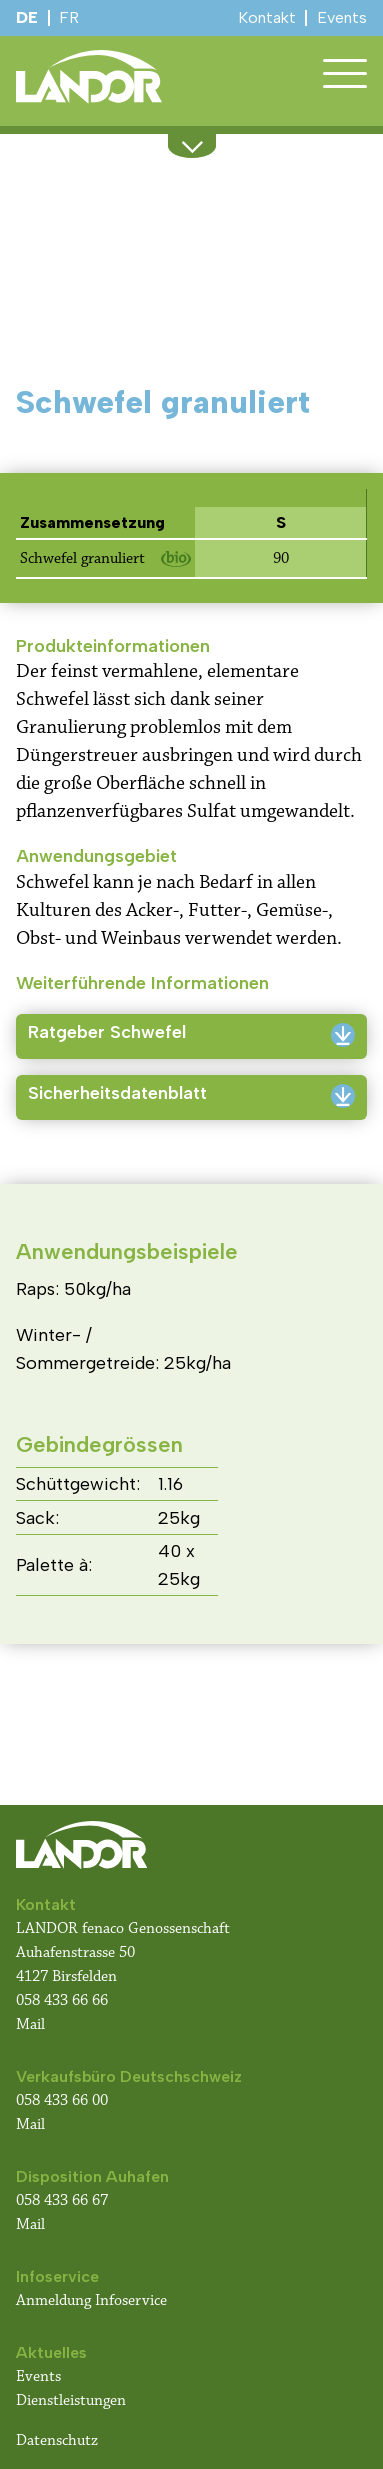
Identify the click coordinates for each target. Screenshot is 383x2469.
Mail (30, 2024)
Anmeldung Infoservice (91, 2300)
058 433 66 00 (64, 2100)
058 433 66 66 (62, 2000)
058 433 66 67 (62, 2200)
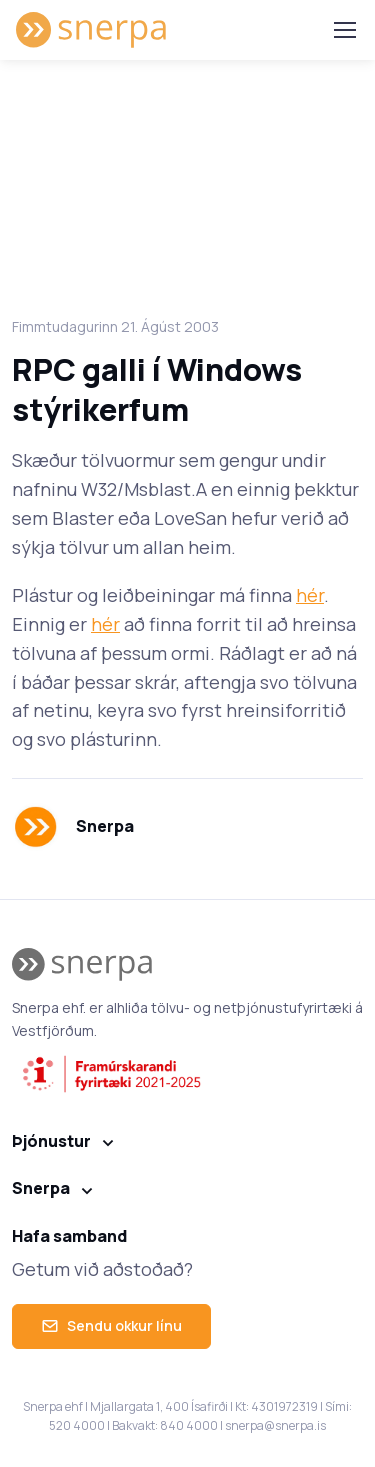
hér (310, 595)
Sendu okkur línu (111, 1325)
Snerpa (41, 1188)
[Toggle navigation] (344, 30)
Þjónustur (51, 1141)
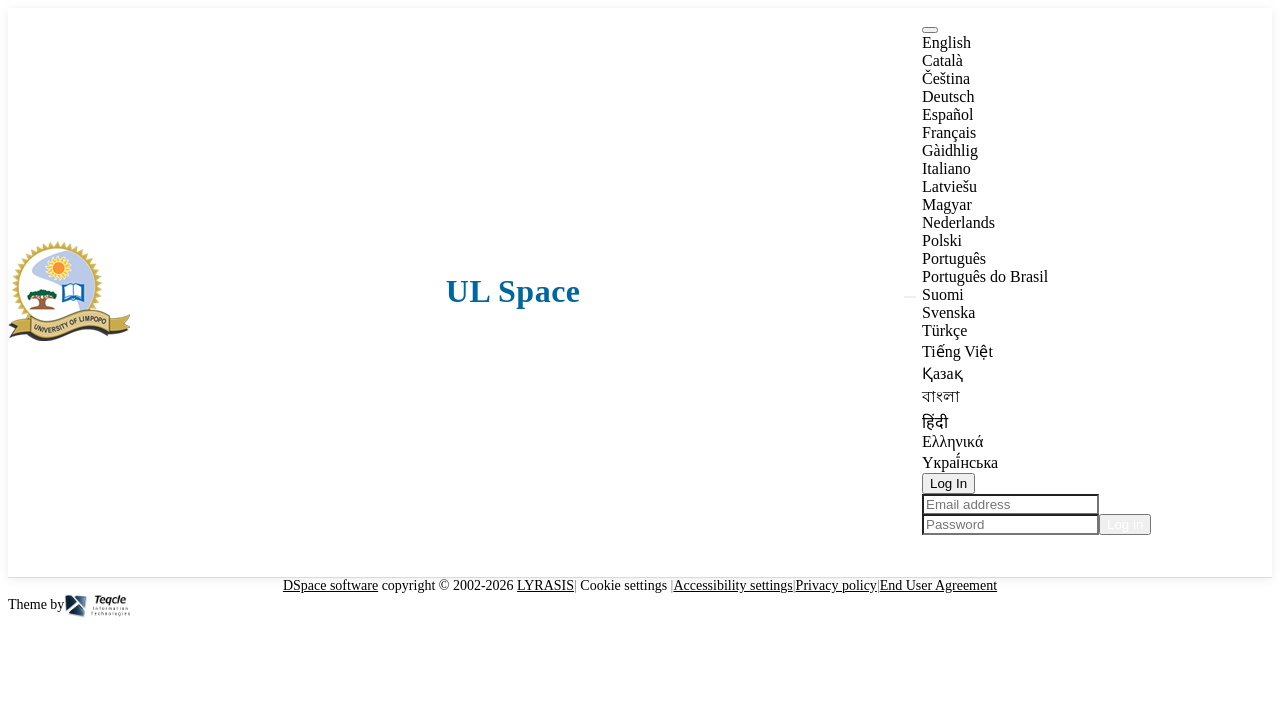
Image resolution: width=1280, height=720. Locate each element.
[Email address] (1010, 504)
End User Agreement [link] (938, 585)
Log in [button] (1125, 524)
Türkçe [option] (944, 330)
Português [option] (954, 258)
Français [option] (949, 132)
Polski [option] (942, 240)
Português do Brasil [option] (985, 276)
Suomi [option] (943, 294)
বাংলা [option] (941, 396)
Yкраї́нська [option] (960, 462)
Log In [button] (948, 483)
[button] (69, 335)
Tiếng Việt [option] (957, 351)
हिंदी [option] (935, 422)
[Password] (1010, 524)
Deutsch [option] (948, 96)
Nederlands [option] (958, 222)
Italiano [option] (946, 168)
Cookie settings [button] (624, 585)
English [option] (946, 42)
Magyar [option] (947, 204)
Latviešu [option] (949, 186)
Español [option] (948, 114)
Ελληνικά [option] (952, 441)
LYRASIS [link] (545, 585)
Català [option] (942, 60)
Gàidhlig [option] (950, 150)
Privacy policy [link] (836, 585)
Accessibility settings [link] (732, 585)
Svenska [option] (948, 312)
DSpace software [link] (330, 585)
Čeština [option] (946, 78)
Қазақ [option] (942, 373)
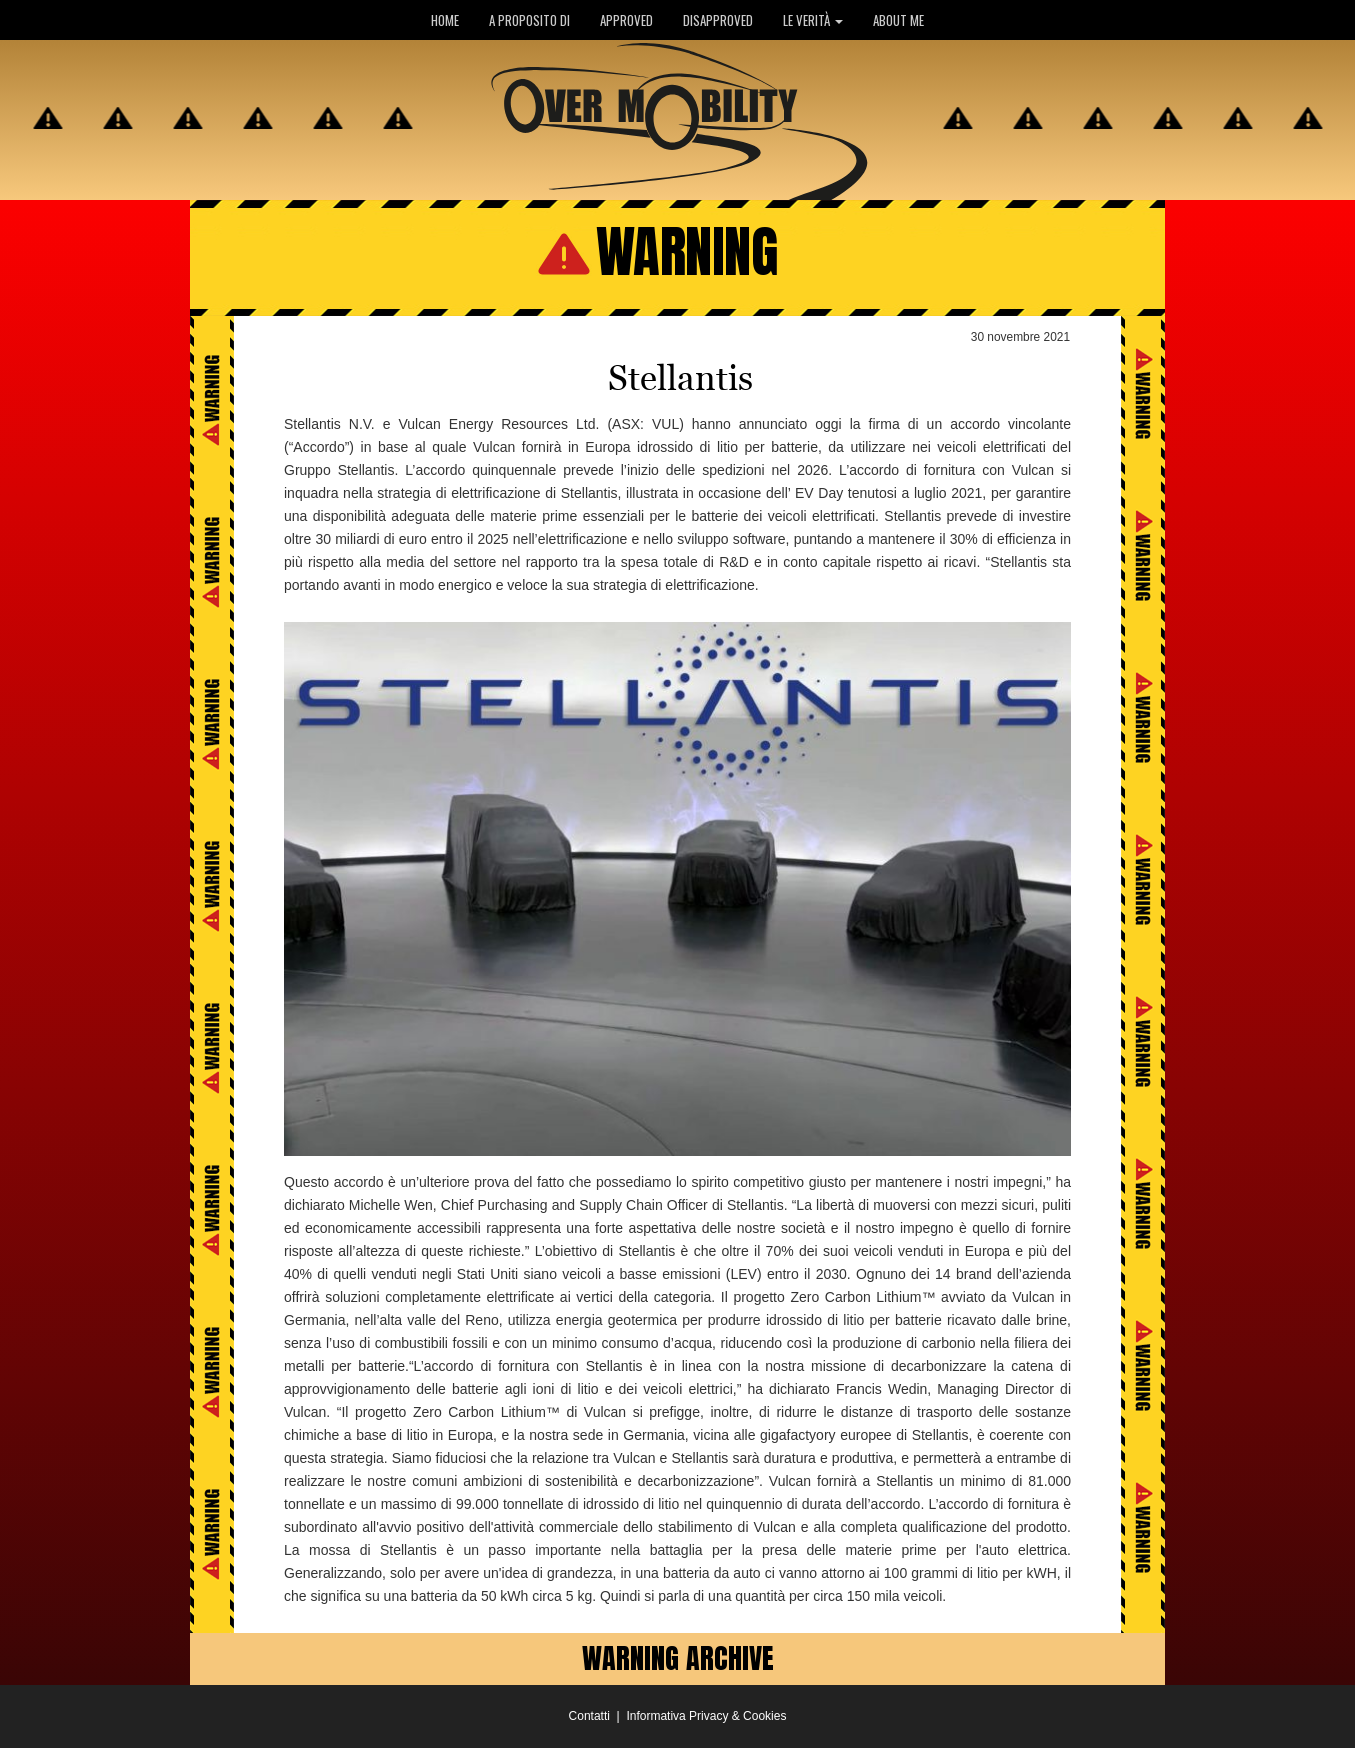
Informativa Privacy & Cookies (706, 1716)
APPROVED (626, 20)
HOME (445, 20)
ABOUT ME (898, 20)
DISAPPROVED (718, 20)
────────────────
WHAT TO DO: Shift the coordinates in every line from the one containing "Magyar [option] (947, 204)" down to the last of the items, both included, by adding 38 to each number, and write those lines out again. Leave the pictures out.

CORRECT ANSWER:
Magyar [option] (985, 242)
Latviešu [option] (987, 224)
Español [option] (986, 152)
Ελληνικά [option] (990, 479)
LYRASIS [link] (583, 623)
Català [option] (980, 98)
Gàidhlig [option] (988, 188)
Privacy policy [link] (874, 623)
Accessibility settings [link] (770, 623)
Svenska [option] (986, 350)
DSpace software [link] (368, 623)
Čeština [option] (984, 116)
Қазақ [option] (980, 411)
Informativa Privacy & Cookies (744, 1754)
APPROVED (664, 58)
HOME (483, 58)
ABOUT ME (936, 58)
DISAPPROVED (756, 58)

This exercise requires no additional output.